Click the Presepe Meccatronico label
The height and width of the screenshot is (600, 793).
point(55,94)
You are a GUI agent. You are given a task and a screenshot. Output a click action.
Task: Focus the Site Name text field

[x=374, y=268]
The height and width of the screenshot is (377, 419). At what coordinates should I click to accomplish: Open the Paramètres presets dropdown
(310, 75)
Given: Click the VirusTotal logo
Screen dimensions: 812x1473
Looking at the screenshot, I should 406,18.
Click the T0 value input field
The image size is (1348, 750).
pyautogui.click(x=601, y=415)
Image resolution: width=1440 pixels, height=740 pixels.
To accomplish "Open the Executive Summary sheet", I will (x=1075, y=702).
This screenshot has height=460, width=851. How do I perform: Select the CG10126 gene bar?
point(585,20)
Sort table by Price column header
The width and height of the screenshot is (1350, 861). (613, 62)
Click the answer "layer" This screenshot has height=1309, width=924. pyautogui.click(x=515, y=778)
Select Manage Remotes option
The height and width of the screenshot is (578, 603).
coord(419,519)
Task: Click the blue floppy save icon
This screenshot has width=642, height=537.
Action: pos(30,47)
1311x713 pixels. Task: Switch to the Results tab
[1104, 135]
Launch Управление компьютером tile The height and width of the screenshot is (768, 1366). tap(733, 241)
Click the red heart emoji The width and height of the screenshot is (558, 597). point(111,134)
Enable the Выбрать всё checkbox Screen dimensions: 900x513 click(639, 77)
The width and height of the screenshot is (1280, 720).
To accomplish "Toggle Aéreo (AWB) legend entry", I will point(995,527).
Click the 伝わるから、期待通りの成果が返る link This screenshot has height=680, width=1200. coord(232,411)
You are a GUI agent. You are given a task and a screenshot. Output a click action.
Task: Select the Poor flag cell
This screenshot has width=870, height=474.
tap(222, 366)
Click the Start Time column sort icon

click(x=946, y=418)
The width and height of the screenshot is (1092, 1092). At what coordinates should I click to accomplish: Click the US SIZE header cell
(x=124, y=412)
========
PROMPT
Every line of the material should be transcribed without alteration.

YOUR SOLUTION
Click the Presepe Meccatronico label
The height and width of the screenshot is (600, 793).
point(55,94)
You are a GUI agent. You are given a task and a screenshot. Output a click action.
Task: Focus the Site Name text field

[x=374, y=268]
The height and width of the screenshot is (377, 419). At what coordinates should I click to accomplish: Open the Paramètres presets dropdown
(310, 75)
Given: Click the VirusTotal logo
Screen dimensions: 812x1473
Looking at the screenshot, I should 406,18.
Click the T0 value input field
The image size is (1348, 750).
pyautogui.click(x=601, y=415)
Image resolution: width=1440 pixels, height=740 pixels.
To accomplish "Open the Executive Summary sheet", I will (x=1075, y=702).
This screenshot has height=460, width=851. How do I perform: Select the CG10126 gene bar?
point(585,20)
Sort table by Price column header
The width and height of the screenshot is (1350, 861). (613, 62)
Click the answer "layer" This screenshot has height=1309, width=924. pyautogui.click(x=515, y=778)
Select Manage Remotes option
The height and width of the screenshot is (578, 603).
coord(419,519)
Task: Click the blue floppy save icon
This screenshot has width=642, height=537.
Action: pos(30,47)
1311x713 pixels. Task: Switch to the Results tab
[1104, 135]
Launch Управление компьютером tile The height and width of the screenshot is (768, 1366). tap(733, 241)
Click the red heart emoji The width and height of the screenshot is (558, 597). point(111,134)
Enable the Выбрать всё checkbox Screen dimensions: 900x513 click(639, 77)
The width and height of the screenshot is (1280, 720).
To accomplish "Toggle Aéreo (AWB) legend entry", I will point(995,527).
Click the 伝わるから、期待通りの成果が返る link This screenshot has height=680, width=1200. coord(232,411)
You are a GUI agent. You are given a task and a screenshot. Output a click action.
Task: Select the Poor flag cell
This screenshot has width=870, height=474.
tap(222, 366)
Click the Start Time column sort icon

click(x=946, y=418)
The width and height of the screenshot is (1092, 1092). At what coordinates should I click to accomplish: Click the US SIZE header cell
(x=124, y=412)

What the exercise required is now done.